EXERCISE PASSAGE below:

Plastic Outnumber Baby Fish In Some Coastal Nurseries

These days, the current plastic waste problem is unfortunately found all over the world, from landfills brimming with trash to even the ocean, where scientists have managed to find microplastic particles down in deep sea trenches.

And now, a new report reveals that plastic can also enter the food web at a new way: by entering the bodies of larval fish that are as minuscule as the top of a pencil.

Plastics Outnumber Larval Fish

According to the new report, which was published Monday in the journal Proceedings of the National Academy of Sciences, due to larval fish congregating in coastal nurseries alongside prey-sized plastics, the amount of the actual fishes are outnumbered 7-to-1.

“This is perhaps the most vulnerable life stage of pelagic fish,” Anela Choy, a biological oceanographer at the Scripps Institution of Oceanography in La Jolla, California, who wasn’t involved in the study, said. In the past, she has studied how plastic accumulation is a big problem in our oceans, and has said that this new study highlights the kind of negative effects that it can bring on its inhabitants, especially on ones that are still young and fragile.

End of EXERCISE PASSAGE.
DATA BELOW below:

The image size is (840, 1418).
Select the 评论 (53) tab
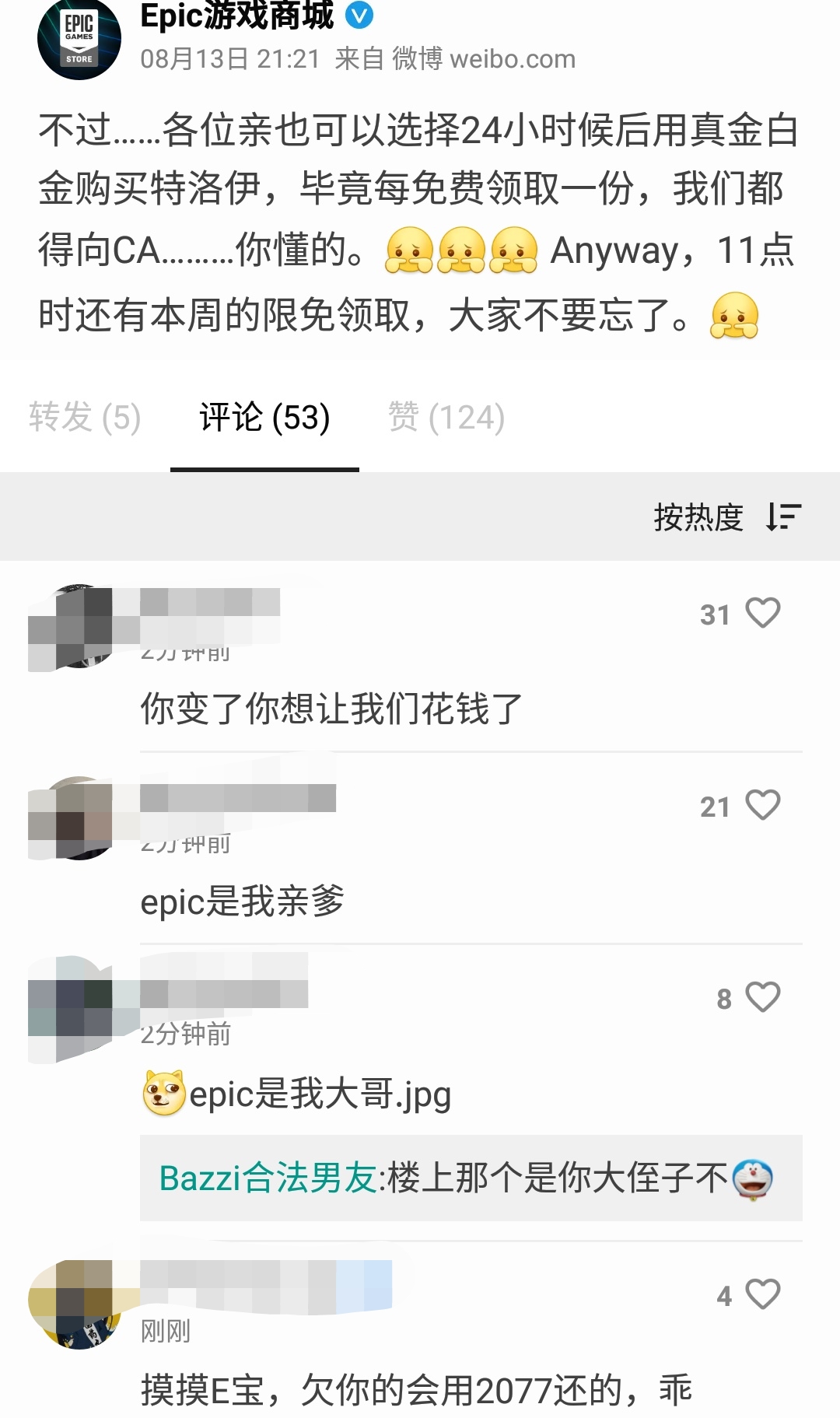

End of DATA BELOW.

WORK ORDER
Continue the article about plastic outnumbering larval fish in coastal nurseries, picking up after its last sentence.

WRITTEN RESPONSE
Per the researchers, who studied over 11,000 larval fish from 2016 to 2018, 8 percent had eaten prey-sized microplastics.

“The vast majority of larval fish die before reaching adulthood, so the poor diet comes at a time when the fish are already exceedingly vulnerable, ” Gareth Williams, co-author and a marine biologist at Bangor University in Anglesey, Wales, said. 

“We were shocked,” Jonathan Whitney, a marine ecologist for the National Oceanic and Atmospheric Administration in Honolulu, added.  “A five-minute tow in what looks like crystal clear water can turn up 10,000 pieces of plastic.”

At the moment, little is still known about the consequences of larval fish eating plastic. Nevertheless, experts are positive that whatever it is, it can’t be good for them. In fact, adult fish that’s ingested plastic has been linked to behavioral problems, malnutrition, liver toxicity, tumors and even death. Since larval fish are still young and are not as developed, the effects of plastic ingestion could be worse.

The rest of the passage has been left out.